Georgia Garcia, assistant coach for the Belen High cross country team, was there to burst that bubble — through no fault of her own.
“You’re at the one-mile mark,” she said.
I thought I/we had run a lot further than that already.
After jogging had been my main form of exercise during a recent road trip, I ended up adding more running to my exercise routine since I returned in mid-June. I have long wanted to see if I could run with one of the county’s high school cross country teams.
I could even have picked another of the state’s hard-working teams to follow, such as Lynette Padilla’s Valencia High group, or the Los Lunas team coached by her father, Larry. But since I live close to BHS and know the ditch banks well, I knew I could “train to train” with Eagle runners on their course.
The four-mile BHS summer training course follows part of Christopher Road and crosses a field, then follows ditch service roads to Cannon Road and returns to BHS via Mesa Road and Delgado Avenue. I ran the course a few times over a three-week span, telling BHS head coach Joseph E. Garcia about my plan, and he enthusiastically encouraged me to join the group for one of its informal 6 p.m. weeknight runs.

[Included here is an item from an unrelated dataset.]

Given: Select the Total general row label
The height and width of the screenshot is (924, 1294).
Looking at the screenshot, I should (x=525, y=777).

As expected, Jared Garcia, the state qualifier and sophomore-to-be and son of Joseph and Georgia, set the pace, along with former all-state Lady Eagle Tayler Hendren, who is about to begin her New Mexico Highlands University career. While most of the runners were so far ahead that I couldn’t see them, I knew their pace was swift, and it kept my legs moving in a subconscious way.
The start seemed brisk, and it wasn’t until I was south of Camino del Llano that I felt I was running at a comfortable pace. However, I didn’t intend to run at a comfortable pace for long, other than to save something for the uphill home stretch on Delgado.

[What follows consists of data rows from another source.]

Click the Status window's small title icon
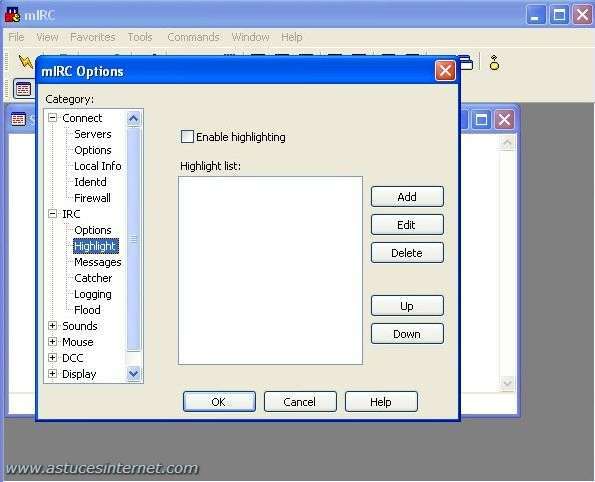The image size is (595, 482). [18, 119]
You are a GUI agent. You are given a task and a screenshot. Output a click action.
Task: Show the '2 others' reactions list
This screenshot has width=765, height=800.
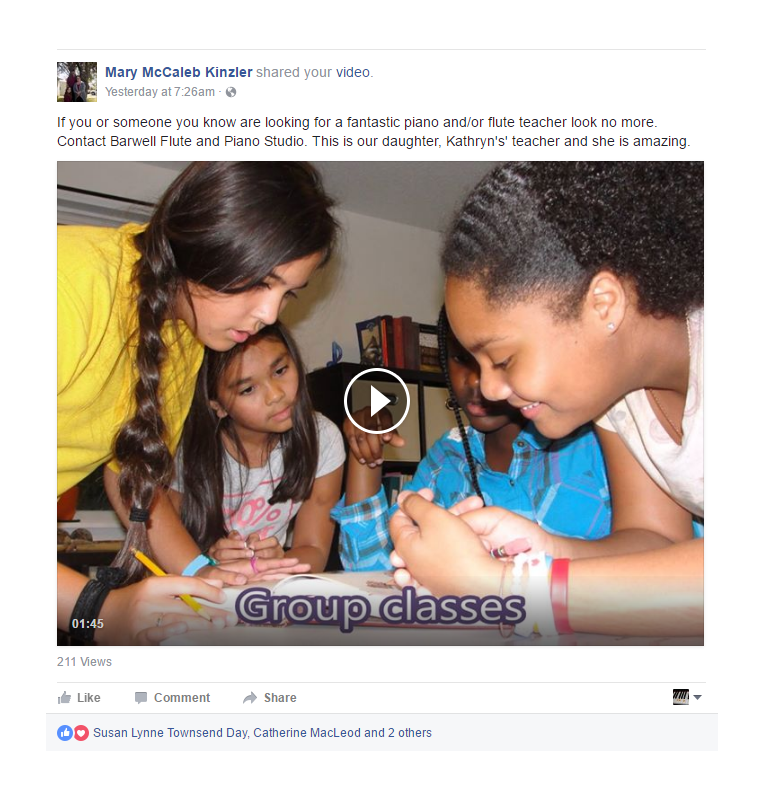pos(409,733)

I ended up running much of the second and third mile alongside Josh Garcia, the elder brother of Jared and a former N.M. Highlands runner, who was serving as a sweep alongside a relatively inexperienced Eagle athlete. I was able to outrun them and finished my four miles in 44 minutes, 21 seconds.
After sticking around for the Eagles’ thorough stretching and a cool-down routine, which includes push-ups and crunches, I realized I worked my lungs hard, but my legs actually could have done more. At least I had a baseline time for future runs on the same route.
Some probably view four miles of running as child’s play, especially with 11-minute miles. BHS teacher Jeff Kerby probably looks at my workouts as a simple chorus of “happy birthday” compared to the Queensrÿchian complexity and depth of his round-trip bicycle rides to Albuquerque.
However, I am told exercise is about growth, and if all one can do is get off the couch and do a few push-ups or go for an evening walk, it sure beats doing nothing. I love red chile chicken stuffed sopapillas as much as the next New Mexican, but we have to burn calories from time to time.
I have heard athletes refer to running or some sports as “not a real sport,” especially if it does not involve contact or much cardiovascular exercise (sorry, billiards players, shooters and golfers — you aren’t burning calories, cart-free golfers aside.) However, I have new respect for distance- and middle-distance runners after my recent tag-along with the Eagles.
When cross country season begins soon, I will no longer be simply some creepy guy with a camera, crouched down in the weeds along the course. I’ll be a creepy guy with a camera who has actually run with one of the teams, trying to get a tiny firsthand glimpse of the sport so many seem to love.